Oh, hell yes it does and it's f-ing horrible. I don't have neuropathy all day long, but when it occurs it interrupts my daily activities and also my ability to feel like there is any happiness left in the world (Harry Potter reference). The pain starts with hundreds of needles poking at my hands or feet, kind of like if your foot was asleep and then blood started flowing regularly to your little piggies. It's bothersome. If I ignore the pain, it goes away in a while. If I continue doing things that exacerbate it then it worsens. Luckily, the types of activities that increase the pain are really unusual and in-frequently encountered. For example: putting lotion on my face, wiping my hands on a towel, holding my steering wheel, feeling something with a lot of texture like a t-shirt or a soft bedsheet, clapping, wearing socks, walking. So, I just avoid doing those things lest the neuropathy move on to the next phase, which is a million mosquitoes biting me at the same time. I can't slap at them, though, or scratch the affected epithelial area or I will move on to the third phase, which is a trillion mosquitoes along with tracker jackers for added pain and the addition of trauma-induced insanity (Hunger Games reference).
MYTH - Wearing ice mittens and ice socks may help prevent peripheral neuropathy.
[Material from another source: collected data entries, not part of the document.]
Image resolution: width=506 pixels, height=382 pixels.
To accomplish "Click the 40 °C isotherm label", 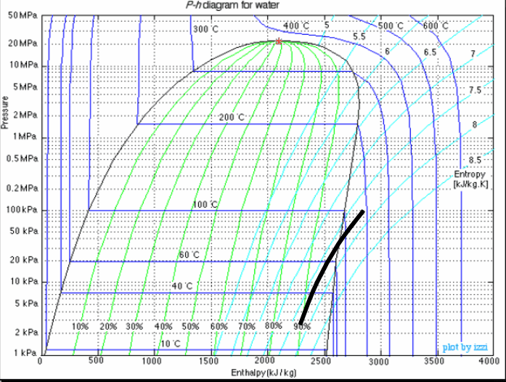I will (x=183, y=286).
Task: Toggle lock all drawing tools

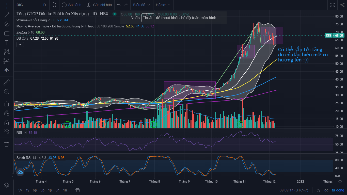Action: click(7, 122)
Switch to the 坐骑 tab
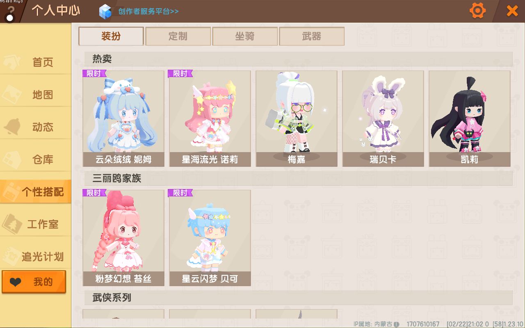525x328 pixels. pos(245,36)
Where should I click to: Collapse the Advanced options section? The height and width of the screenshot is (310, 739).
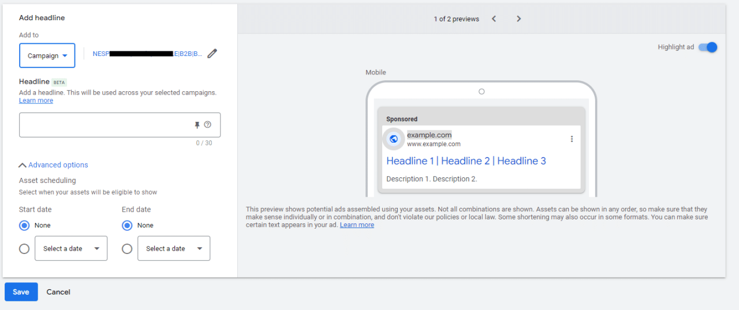54,165
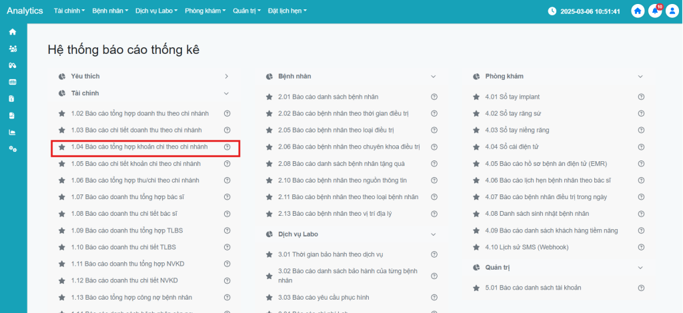Star the 5.01 Báo cáo danh sách tài khoản report
683x313 pixels.
(476, 288)
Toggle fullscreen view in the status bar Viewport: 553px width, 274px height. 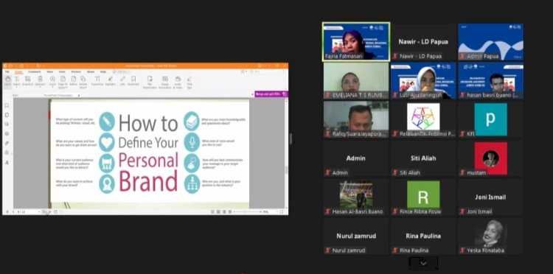pyautogui.click(x=282, y=211)
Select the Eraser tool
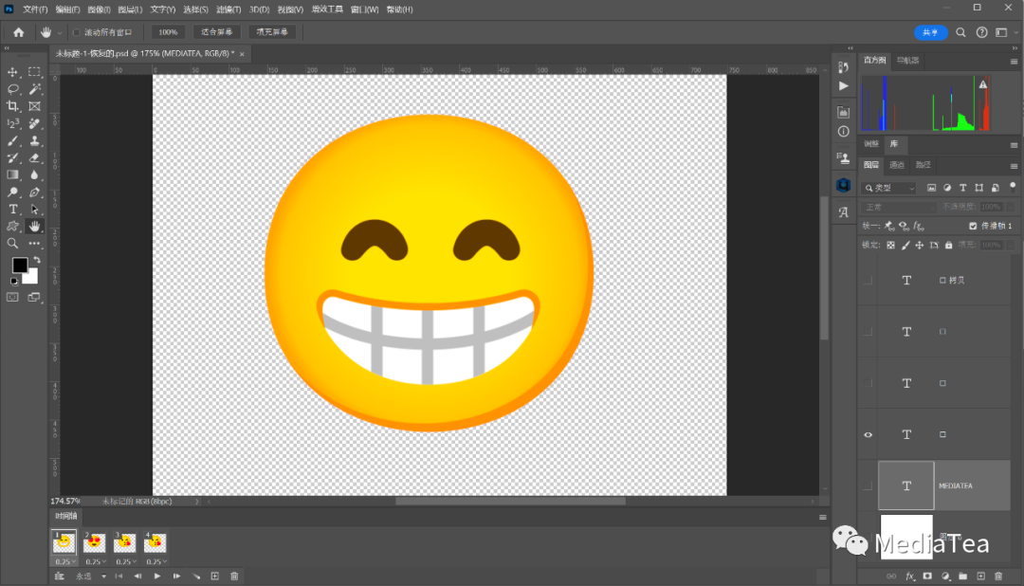This screenshot has width=1024, height=586. [32, 157]
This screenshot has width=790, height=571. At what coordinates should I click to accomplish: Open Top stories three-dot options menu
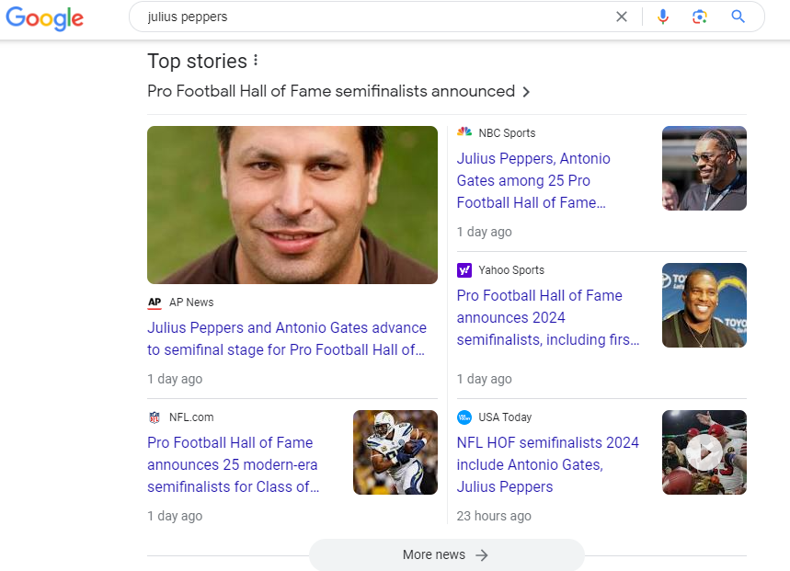click(x=256, y=61)
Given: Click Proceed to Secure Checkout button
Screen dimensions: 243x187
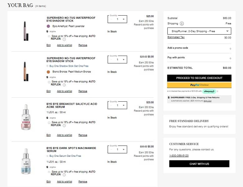Looking at the screenshot, I should click(199, 78).
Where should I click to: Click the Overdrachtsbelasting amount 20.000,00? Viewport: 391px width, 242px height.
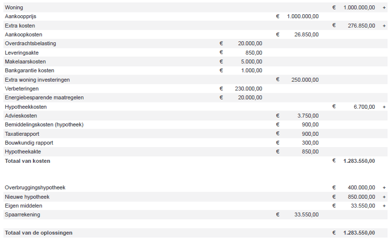point(250,43)
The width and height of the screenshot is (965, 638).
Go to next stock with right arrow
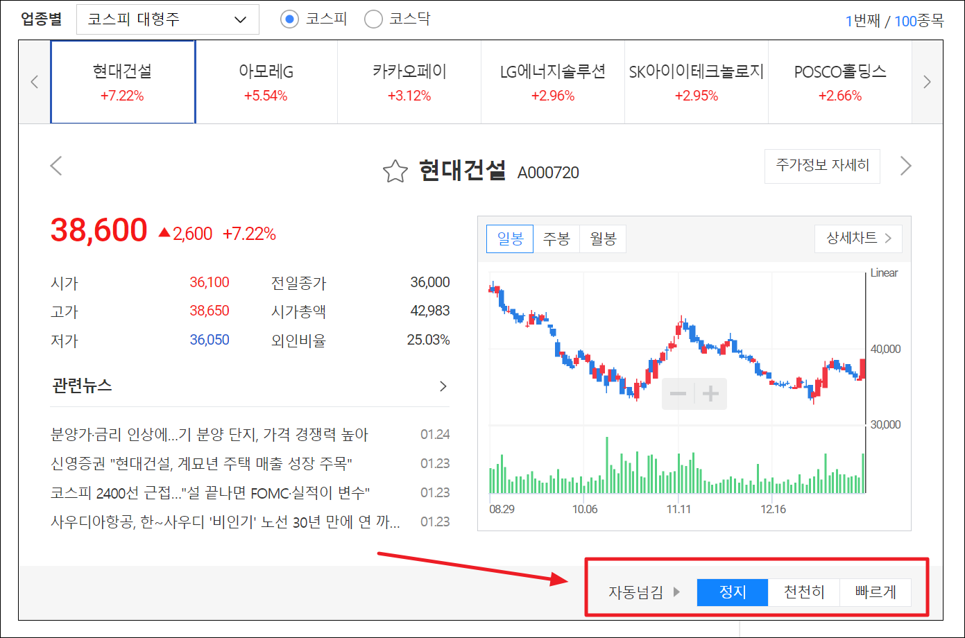905,166
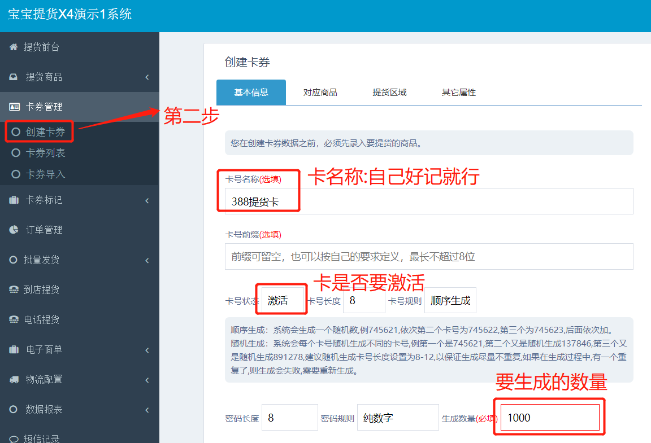Select the 订单管理 pie-chart icon
This screenshot has height=443, width=651.
click(12, 230)
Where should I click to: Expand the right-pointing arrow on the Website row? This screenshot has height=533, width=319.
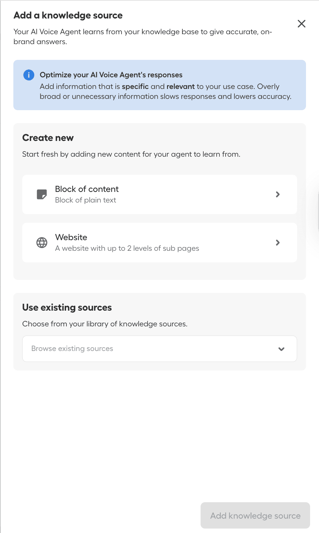278,243
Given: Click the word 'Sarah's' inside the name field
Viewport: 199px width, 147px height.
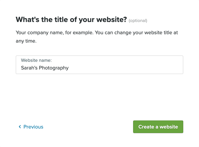Looking at the screenshot, I should [x=29, y=68].
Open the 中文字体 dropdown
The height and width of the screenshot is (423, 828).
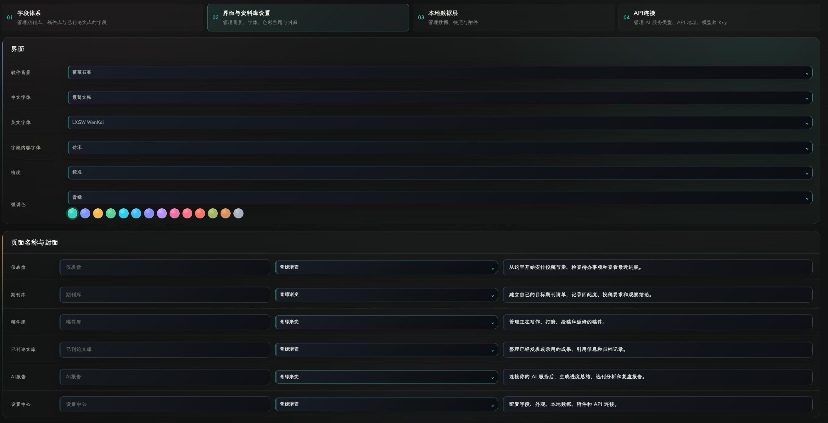(440, 98)
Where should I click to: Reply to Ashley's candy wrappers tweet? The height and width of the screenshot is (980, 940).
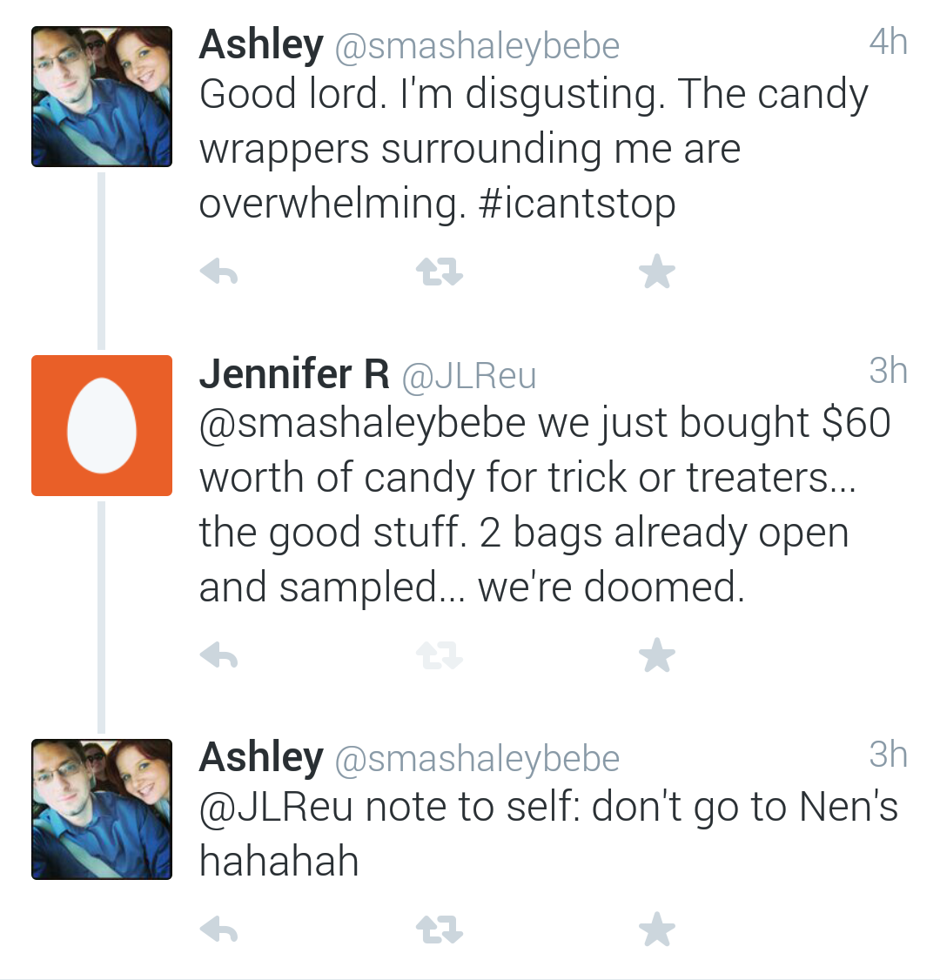coord(219,273)
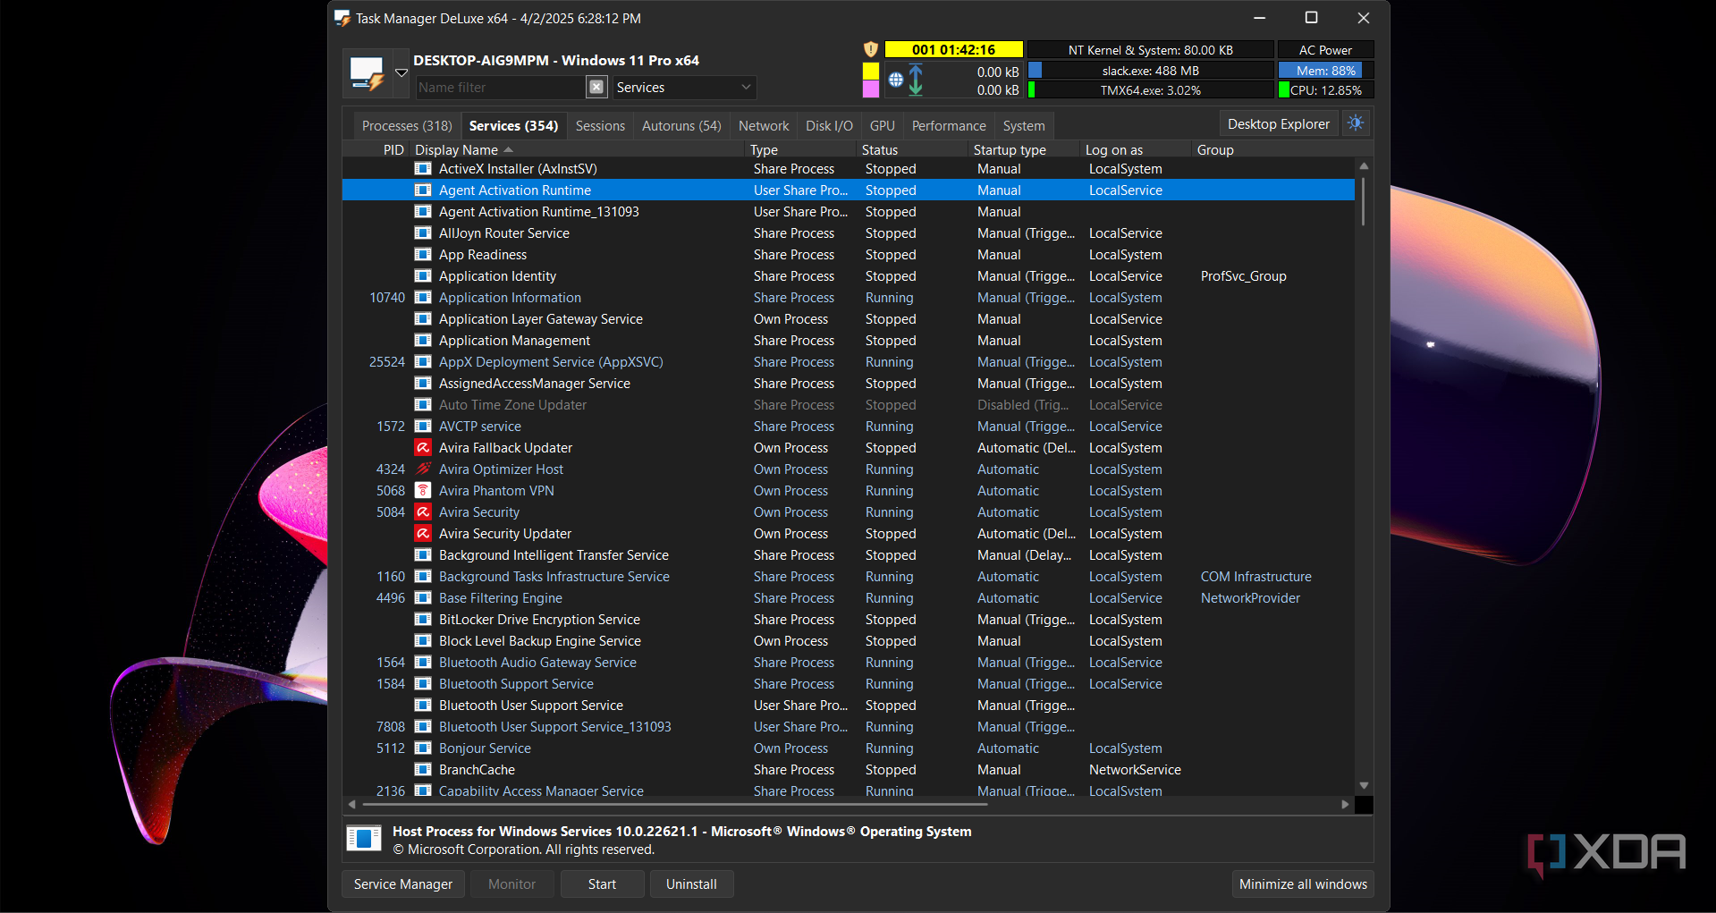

I have no evidence that there is any validity to this statement. I dutifully and painfully don my ice gear at the beginning of the three-hour infusion, only taking them to swap them for the even colder back-up set we keep in the freezer or if I sense the early signs of frostbite. I still have, as was previously detailed, peripheral neuropathy. So, myth busted. Now that I think about it, though, I did speak with someone whose neuropathy makes his feet numb, making walking difficult and causing several falls. So, maybe my subzero outfit is preventing that?
MYRUTH - The first four treatments are easier than the second four.
This is what they tell you in the oncology office, but it isn't quite black and white so I made it a myruth. It's true that the drugs used in the first half of treatment have worse side effects than the drugs for last four. I have had very little nausea and less-frequent fevers, but the cumulative effects of treatment are no joke. During rounds 1-4, I had:
- Chemo
- A week of terrible
- A couple days of feeling sick, but mostly like myself
- A few days of feeling totally healthy
- Chemo
During rounds 5-8 it's more like:
- Chemo
- A week of being wiped out
- A week of being slightly less wiped out
- Chemo
I never get back to being me or feeling like I'm not sick. Sad face.
(Side note, I accidentally wrote side defects up there instead of side effects. I corrected it, but I feel like I'm probably onto something and it should maybe be absorbed into the medical lexicon. Chemo drugs are designed to kill cancer cells. Anything else they do is a defect. Stupid, defective cyclophosphamide. Try harder.)